Recruiting Young Rebels to the Revolution

Revolutionary Worker #749, March 27, 1994

Tsomo was a woman of the Memba people from a border region in Tibet. During the Cultural Revolution, she told the story of how she first met Maoist revolutionaries. "My family were serfs, so poor I was farmed out to work for another family. When I was seventeen, the Lamas told us to run away into the mountains because the Hans were coming and would kill, rape, eat the children. We ran and hid in the cliff. And we saw Chingdrolmami arrive. [Chingdrolmami is the Tibetan name for the People's Liberation Army.] The soldiers camped near our village. We expected them to take away everything, to burn our fields and houses; but after a day or two, we saw they did not touch our fields so I came down a little lower to watch them.

"They were working. I know now they were making a road.... My mother said: `Don't go.' But I came down again the next day, and I saw among them women in uniform. One of them saw me hiding behind a rock and called to me in my own language to come down, not to be afraid. She was a woman interpreter."
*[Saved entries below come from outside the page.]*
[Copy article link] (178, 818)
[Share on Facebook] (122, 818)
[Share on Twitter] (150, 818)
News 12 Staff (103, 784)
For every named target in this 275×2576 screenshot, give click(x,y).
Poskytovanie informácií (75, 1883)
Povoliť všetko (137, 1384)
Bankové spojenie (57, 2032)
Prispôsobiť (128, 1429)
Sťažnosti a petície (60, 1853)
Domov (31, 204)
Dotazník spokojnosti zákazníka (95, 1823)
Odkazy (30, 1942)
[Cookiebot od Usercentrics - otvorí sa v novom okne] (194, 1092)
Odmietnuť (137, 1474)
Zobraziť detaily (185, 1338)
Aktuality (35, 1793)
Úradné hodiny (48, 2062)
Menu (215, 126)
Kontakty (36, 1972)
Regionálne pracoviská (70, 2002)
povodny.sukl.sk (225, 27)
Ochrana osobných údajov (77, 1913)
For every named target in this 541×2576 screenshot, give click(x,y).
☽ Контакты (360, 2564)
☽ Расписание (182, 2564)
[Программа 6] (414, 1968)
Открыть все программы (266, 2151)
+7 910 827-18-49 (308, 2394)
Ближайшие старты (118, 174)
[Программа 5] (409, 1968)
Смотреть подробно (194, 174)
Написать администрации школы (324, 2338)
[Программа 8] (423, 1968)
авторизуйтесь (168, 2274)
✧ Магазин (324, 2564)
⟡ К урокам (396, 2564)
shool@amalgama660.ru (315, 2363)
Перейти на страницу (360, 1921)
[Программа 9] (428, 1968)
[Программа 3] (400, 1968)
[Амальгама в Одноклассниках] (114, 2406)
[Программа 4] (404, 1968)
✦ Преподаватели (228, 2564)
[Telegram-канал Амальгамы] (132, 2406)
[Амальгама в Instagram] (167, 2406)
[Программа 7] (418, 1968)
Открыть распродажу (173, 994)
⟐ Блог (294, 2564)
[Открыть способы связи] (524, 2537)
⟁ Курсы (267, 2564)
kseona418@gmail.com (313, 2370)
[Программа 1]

The revolutionary soldiers showed Tsomo how they were taking good care of the villagers' cows. They gave Tsomo milk and butter to take back to the hidden villagers. The elders thought it was all a trick. But some young boys were brave enough to return with Tsomo. Within a week, the relieved and curious villagers were back in their homes.

Tsomo says, "Chingdrolmami treated us well, did not beat or shout, helped us with the harvesting and threshing, never looked at the women. Never had anyone been like this to us before. My heart began to glow with a great fire--I wanted to be like them. I told them: `What can I do to help?' An officer said to me: `Would you like to learn something? To read and to write?' I had never dreamt this could happen."

Tsomo became a student at the Institute of National Minorities in Peking. She returned to lead the dangerous work of land reform in her district, moving secretly from village to village arousing the serfs. During the Great Proletarian Cultural Revolution she emerged as vice-chairman of the Women's Federation in Tibet.